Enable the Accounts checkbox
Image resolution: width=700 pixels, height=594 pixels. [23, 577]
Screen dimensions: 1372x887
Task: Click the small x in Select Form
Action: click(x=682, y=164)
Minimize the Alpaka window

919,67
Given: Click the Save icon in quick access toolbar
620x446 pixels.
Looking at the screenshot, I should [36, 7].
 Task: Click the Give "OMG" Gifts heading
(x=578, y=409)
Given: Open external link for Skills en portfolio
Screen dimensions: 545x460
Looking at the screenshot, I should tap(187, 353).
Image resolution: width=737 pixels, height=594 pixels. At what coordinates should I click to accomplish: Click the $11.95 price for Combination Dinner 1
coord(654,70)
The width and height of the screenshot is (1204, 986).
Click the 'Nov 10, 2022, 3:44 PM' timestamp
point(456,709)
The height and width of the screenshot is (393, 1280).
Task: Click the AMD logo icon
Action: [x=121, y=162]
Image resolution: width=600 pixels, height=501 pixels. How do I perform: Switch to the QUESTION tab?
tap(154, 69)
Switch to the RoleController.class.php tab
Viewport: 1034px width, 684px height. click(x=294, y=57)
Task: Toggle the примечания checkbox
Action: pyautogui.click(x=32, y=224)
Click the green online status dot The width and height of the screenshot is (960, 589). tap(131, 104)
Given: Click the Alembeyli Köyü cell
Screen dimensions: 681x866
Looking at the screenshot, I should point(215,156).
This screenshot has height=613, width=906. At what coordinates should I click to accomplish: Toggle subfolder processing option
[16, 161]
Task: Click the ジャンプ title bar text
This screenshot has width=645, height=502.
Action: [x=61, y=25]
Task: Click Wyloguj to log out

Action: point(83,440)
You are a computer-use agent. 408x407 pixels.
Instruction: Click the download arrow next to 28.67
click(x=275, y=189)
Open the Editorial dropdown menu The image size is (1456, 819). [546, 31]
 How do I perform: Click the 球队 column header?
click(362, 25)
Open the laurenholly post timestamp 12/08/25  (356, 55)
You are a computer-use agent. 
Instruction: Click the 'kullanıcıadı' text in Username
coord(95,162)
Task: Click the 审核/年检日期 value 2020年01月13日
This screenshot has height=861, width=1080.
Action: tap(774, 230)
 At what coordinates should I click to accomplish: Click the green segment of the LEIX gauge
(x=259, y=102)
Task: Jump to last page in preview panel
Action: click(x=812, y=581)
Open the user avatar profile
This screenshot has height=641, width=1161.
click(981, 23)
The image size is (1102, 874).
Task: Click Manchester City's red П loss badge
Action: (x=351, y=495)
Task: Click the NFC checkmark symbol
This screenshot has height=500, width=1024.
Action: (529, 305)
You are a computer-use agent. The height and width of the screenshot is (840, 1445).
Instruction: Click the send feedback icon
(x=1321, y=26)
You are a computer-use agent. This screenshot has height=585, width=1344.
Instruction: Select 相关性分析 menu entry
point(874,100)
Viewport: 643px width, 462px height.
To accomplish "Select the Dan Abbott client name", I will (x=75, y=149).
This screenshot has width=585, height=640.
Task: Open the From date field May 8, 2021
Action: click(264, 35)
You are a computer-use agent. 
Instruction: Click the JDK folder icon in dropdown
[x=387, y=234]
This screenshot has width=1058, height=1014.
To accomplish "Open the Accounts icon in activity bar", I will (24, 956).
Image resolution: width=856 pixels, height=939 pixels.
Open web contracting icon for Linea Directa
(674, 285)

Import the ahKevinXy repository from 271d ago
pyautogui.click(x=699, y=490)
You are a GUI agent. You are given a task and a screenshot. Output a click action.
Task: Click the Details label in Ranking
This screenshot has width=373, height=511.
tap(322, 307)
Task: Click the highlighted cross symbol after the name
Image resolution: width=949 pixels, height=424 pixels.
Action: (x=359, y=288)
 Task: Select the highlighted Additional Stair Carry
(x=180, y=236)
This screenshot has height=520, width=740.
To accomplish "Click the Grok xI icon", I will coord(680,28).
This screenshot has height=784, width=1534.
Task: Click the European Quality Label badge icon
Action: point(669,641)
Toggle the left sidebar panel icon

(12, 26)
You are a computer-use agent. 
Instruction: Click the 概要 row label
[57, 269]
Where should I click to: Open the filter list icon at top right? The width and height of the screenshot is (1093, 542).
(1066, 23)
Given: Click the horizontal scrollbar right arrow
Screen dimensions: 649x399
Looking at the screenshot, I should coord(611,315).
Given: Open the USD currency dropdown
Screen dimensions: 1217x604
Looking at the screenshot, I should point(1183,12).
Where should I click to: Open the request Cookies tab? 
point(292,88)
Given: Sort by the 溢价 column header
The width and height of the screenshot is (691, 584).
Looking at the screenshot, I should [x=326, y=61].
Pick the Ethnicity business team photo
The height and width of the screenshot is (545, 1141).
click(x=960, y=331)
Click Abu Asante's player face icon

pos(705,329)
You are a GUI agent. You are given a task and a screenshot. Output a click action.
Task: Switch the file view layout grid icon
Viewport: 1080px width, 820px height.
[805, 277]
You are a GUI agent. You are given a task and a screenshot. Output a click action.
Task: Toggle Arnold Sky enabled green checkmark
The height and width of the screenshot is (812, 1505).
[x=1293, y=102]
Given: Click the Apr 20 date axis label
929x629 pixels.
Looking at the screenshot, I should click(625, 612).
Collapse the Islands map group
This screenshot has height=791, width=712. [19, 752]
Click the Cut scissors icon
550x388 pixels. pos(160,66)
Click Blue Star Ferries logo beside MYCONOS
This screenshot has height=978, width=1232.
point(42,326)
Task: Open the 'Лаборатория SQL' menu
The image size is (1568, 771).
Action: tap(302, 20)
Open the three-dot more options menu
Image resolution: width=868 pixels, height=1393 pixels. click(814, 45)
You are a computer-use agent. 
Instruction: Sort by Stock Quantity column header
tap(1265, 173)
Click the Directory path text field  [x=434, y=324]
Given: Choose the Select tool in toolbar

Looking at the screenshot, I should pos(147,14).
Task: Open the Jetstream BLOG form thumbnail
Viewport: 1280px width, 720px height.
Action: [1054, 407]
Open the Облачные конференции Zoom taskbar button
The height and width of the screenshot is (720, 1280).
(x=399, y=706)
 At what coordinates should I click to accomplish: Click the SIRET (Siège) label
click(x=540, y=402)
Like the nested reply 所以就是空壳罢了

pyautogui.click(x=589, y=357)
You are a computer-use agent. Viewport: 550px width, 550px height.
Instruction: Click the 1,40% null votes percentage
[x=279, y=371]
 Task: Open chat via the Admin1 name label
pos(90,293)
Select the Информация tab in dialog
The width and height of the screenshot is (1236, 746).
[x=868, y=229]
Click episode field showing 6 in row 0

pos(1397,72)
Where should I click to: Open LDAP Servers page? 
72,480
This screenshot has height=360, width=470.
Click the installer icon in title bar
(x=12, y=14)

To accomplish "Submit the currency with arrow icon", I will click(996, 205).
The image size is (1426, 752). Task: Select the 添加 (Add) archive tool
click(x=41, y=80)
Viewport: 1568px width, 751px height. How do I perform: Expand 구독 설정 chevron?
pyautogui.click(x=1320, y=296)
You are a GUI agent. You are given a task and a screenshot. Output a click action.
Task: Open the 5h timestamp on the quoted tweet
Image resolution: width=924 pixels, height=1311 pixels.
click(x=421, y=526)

— Task requirements —
Looking through the records, copy out every line in which the word "checkmark" is found.

— Task result —
Task: Click the NFC checkmark symbol
Task: Toggle Arnold Sky enabled green checkmark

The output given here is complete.